O silêncio não demorou a ser quebrado, não por Rony, que de qualquer maneira parecia estar temporariamente mudo de espanto, mas por umas batidinhas leves na janela. Quando corremos os olhos pela sala agora vazia vimos, iluminada pelo luar, uma coruja branquíssima encarapitada no peitoril da janela.
— Edwiges! — Gritou Harry, precipitando-se pela sala para abrir a janela do lado oposto
Edwiges entrou, voou pela sala e pousou na mesa em cima das predições de Harry.
— Até que enfim! — Exclamou Harry, correndo atrás da coruja
— Ela trouxe uma resposta! — Exclamou Rony, excitado, apontando para um pedaço sujo de pergaminho preso à perna de Edwiges
Harry desamarrou-o depressa e se sentou para ler, depois do que Edwiges voou para o joelho do garoto, piando baixinho.
— Que é que ele diz? — Perguntei ofegante
A carta era muito curta e parecia ter sido escrita com muita pressa. Harry leu-a em voz alta.
Harry,
Estou viajando para o norte imediatamente. A notícia sobre a sua cicatriz é o último de uma série de acontecimentos estranhos que têm chegado aos meus ouvidos. Se ela tornar a doer, procure imediatamente Dumbledore – dizem que ele tirou Olho-Tonto da aposentadoria, o que significa que tem identificado os sinais, mesmo que os outros não os vejam.
Logo entrarei em contato com você. Dê minhas lembranças a Rony, Rox e Hermione. Tente tranquilizar Vega, tenho certeza que ela não vai acreditar que estou bem, sei que Siena não é muito vista no colégio, imagino que esteja sempre ocupada e Vega pode precisar de você.
Fique de olhos abertos, Harry.
Sirius
Harry olhou para mim, Rony e Hermione, que retribuímos o seu olhar.
— Ele está viajando para o norte? — Sussurrou Hermione — Está voltando?
— Dumbledore tem identificado que sinais? — Perguntou Rony, parecendo perplexo
— Harry, que é que está acontecendo? — Perguntei, pois Harry acabara de dar um soco na própria testa, sacudindo Edwiges para fora do colo
— Eu não devia ter contado a ele! — Disse Harry furioso
— Do que é que você está falando? — Perguntou Rony, surpreso
— Fiz ele pensar que precisa voltar! — Disse Harry, agora batendo o punho na mesa de modo que a coruja foi parar no espaldar da cadeira de Rony, piando indignada — Precisa voltar porque acha que estou correndo perigo!
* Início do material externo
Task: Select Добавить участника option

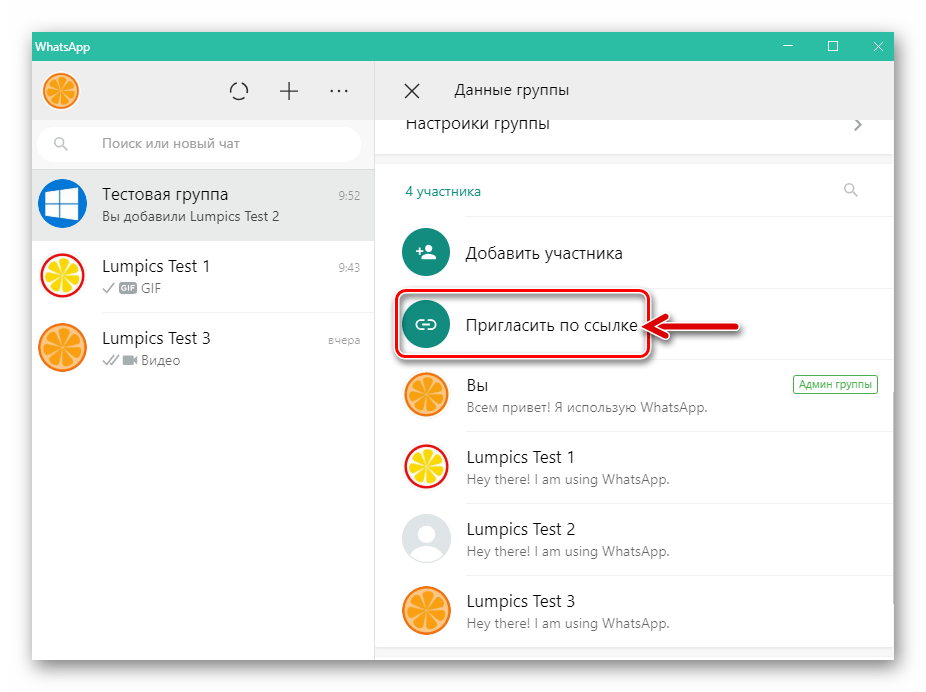Action: 544,253
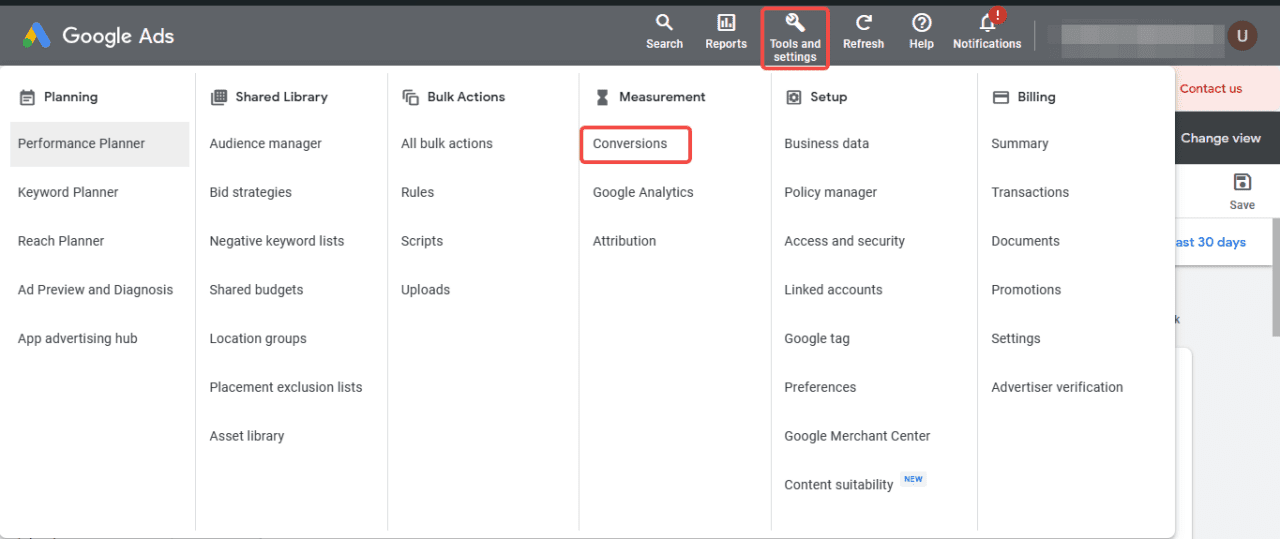1280x539 pixels.
Task: Open Audience manager in Shared Library
Action: [x=266, y=144]
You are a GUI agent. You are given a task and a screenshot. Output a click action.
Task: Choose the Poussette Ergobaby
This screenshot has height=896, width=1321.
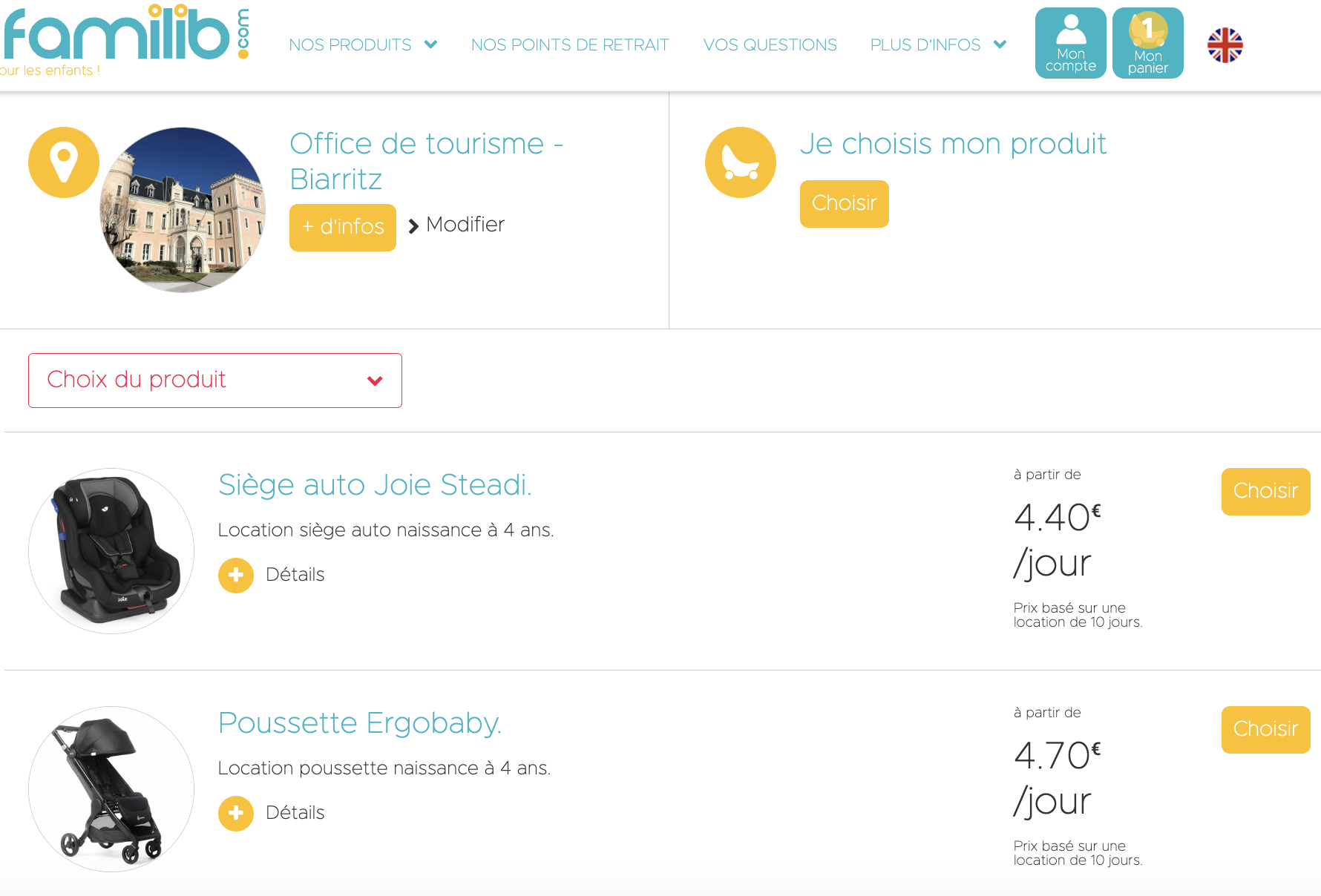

E não há nada errado comigo! E não tenho nada para você — Falou ele com rispidez para Edwiges, que batia o bico, esperançosa — Vai ter que ir para o corujal se quiser comida.
Edwiges lançou ao dono um olhar extremamente ofendido e saiu voando pela janela aberta, raspando a asa na cabeça dele ao sair.
— Harry. — Começou Hermione, numa voz tranquilizadora — Imagino que não seja só por você, ele deve está preocupado com a Vega também. A Profa. Misttigan de fato quase não é vista no castelo.
— Sim, Harry. Vimos como a Vega estava quando você perguntou se ela tinha tido notícias dele. Ele é o pai dela, aliás. E eles passaram onze anos sem se ver. — Tentei argumentar
— Eu vou me deitar. — Disse Harry impaciente — Vejo vocês de manhã.
E assim ele saiu, levando consigo seus materiais de adivinhação e nos deixando totalmente atordoados.